TEXTO BASE:
◆ ◆ ◆
La historia se repite
“Los rotosos… son vagamundos sin Dios ni Ley, ni con medios ostensibles de vida…
Pululan como lobos en las calles, en la expectativa de saqueo cuando se ofrecen algunas
reyertas o revolución” .
Registro de 1830 de un viajero inglés.
Después de la derrota del desastre de Rancagua (1814) los soldados de la patria ("rotosos") le saquearon la casa a un empresario llamado Juan Antonio Fresno:
“que con la función o contraste que padesio el Estado de Chile con la perdida de la
acción en Rancagua el año de 814, de cuyo resultado fui saqueado a las diez del dia en
mi casa por una porción de hombres de 40 o 50 armados con fusiles, pistolas y armas
vlancas… Yo me vi ajado hasta el extremo de que me arrancasen el relox de mi bolsillo:
y yo he hecho un ejemplo de moderación portentosa silenciando los autores de mi desgracia
por mas que el govierno español se empeñó en saberlo"
◆ ◆ ◆
TAREA A REALIZAR: Prosigue el texto sobre los «rotosos» y el saqueo posterior a Rancagua a partir de su última frase.

DATOS PARA ANALIZAR:
◆ ◆ ◆
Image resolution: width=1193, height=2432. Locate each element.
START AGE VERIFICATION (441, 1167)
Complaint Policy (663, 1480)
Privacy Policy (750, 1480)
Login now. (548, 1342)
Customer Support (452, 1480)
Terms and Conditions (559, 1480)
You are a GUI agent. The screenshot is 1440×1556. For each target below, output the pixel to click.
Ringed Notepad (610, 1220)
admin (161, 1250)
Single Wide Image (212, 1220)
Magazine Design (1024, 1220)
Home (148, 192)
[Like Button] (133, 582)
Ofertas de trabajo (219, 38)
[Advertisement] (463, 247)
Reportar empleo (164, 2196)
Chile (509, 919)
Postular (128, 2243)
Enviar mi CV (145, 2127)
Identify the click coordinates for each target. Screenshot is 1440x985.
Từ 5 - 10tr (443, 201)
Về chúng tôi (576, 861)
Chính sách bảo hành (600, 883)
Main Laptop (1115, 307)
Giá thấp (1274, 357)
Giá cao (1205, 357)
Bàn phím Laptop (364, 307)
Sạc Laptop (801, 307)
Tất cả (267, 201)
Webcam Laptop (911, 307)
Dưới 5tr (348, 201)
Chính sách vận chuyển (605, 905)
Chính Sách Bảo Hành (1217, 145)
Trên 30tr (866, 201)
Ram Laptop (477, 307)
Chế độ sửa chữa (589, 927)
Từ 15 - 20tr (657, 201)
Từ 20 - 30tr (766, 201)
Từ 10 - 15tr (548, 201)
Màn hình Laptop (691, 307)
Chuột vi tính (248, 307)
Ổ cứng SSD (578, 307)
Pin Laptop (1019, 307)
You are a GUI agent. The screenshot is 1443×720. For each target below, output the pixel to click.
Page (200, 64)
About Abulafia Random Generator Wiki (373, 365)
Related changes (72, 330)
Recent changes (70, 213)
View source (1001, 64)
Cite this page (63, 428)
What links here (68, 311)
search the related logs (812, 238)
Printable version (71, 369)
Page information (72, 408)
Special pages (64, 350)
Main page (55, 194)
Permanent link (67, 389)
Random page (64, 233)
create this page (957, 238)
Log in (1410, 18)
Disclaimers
◆ ◆ ◆
RESULTADO:
El maricón arrancó y dejó sola a su esposa.
"Juan Antonio no opuso resistencia. Más aun: huyó “despaborido” a su hacienda de
Liray –donde a la sazón se hallaban sus hijos–, dejando atrás, indefensa, a doña Juana."
Fuente: Historia Contemporánea de Chile, Volumen IV, Gabriel Salazar.